Primeiro estranha-se, depois entranha-se… Usando um cliché, algo tão pouco digno (mesmo se apropriado) para uma obra destas. Assim é a escrita de Bukowski em ‘Tales of Ordinary Madness’. Primeiro um WTF e, depois, um UAU. Aprofundando…
Este é um conjunto de contos cujos temas passam pelas banalidades da vida quotidiana. Um escritor, um jogador inveterado, um alcoólico, um poeta, um inconformista, um frustrado, um verdadeiro proscrito da sociedade… ou vários. As suas acções, os comportamentos, pensamentos e atitudes. Cada personagem, cada vislumbre de humanidade, cada banalidade, cada acto corriqueiro transforma-se numa história.
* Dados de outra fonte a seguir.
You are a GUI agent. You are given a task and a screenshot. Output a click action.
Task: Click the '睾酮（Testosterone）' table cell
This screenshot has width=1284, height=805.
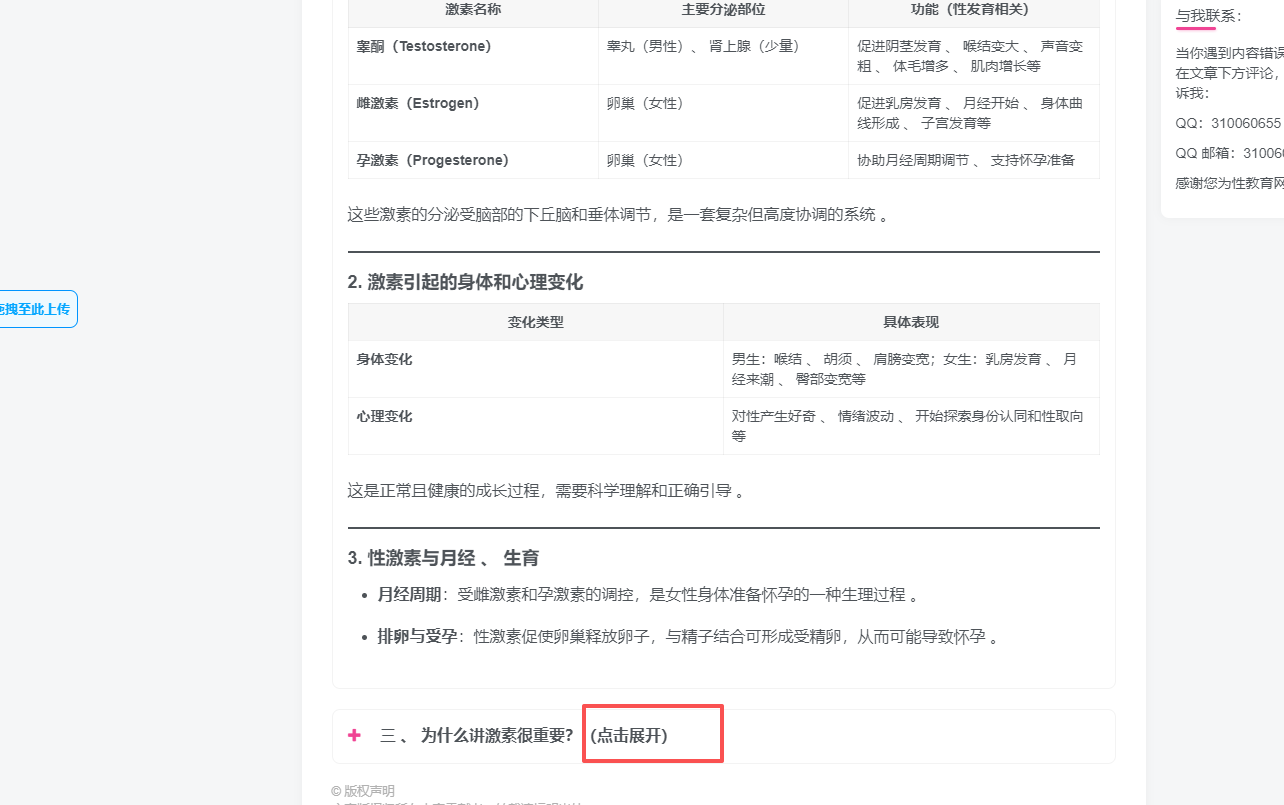[424, 46]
Cenas cuja autenticidade as eleva a algo mais, retratam uma realidade decepcionante, são verdadeiros exemplos da mentalidade humana.
“baby, why do people try to hit us with their cars?”
“well, mama, it’s because they are unhappy and unhappy people like to hurt things.”
Aren’t there any happy people?”
“there are many people who pretend that they are happy.”
“why?”
“because they are ashamed and frightened and don’t have the guts to admit it.”
“are you frightened?”
“I only have the guts to admit it to you – I’m so god damned scared, mama, that I think I’m going to die any minute.” Charles Bukowski ‘Tales of Ordinary Madness’
São histórias que colocam em causa a normalidade das nossas vivências. Histórias que, sem exultar o melhor ou o pior da condição humana, a descrevem com uma brutalidade impressionante. Não é suposto sermos guiados para concluirmos grandes coisas ou inferirmos o certo e o errado. Mas, sim, compreender e aceitar que cada um vive à sua maneira, experiencia o mundo da sua forma, e são esses pensamentos mais ou menos aleatórios e constantes, tais como os das personagens, com que vivemos no dia-a-dia.
“… he’d fallen drunk across their tables and they hadn’t murdered him when he really wanted to be murdered, when death was the only place to go.” Charles Bukowski ‘Tales of Ordinary Madness’
Este é um livro que fere susceptibilidades. É uma obra que, quando lida em espírito crítico (na pior acepção da palavra crítico) levanta muitas oposições àquilo que a sociedade nos diz ser o correcto, o aceitável, o normal. Nestas páginas há muito de normal mas, não o normal de socialmente aceitável, ou politicamente correcto, ou humanamente definido como certo. Há uma loucura inerente a tudo aquilo que a vida dita normal nos proporciona.
“our sins are manufactured in heaven to create our own hell, which we evidently need.” Charles Bukowski ‘Tales of Ordinary Madness’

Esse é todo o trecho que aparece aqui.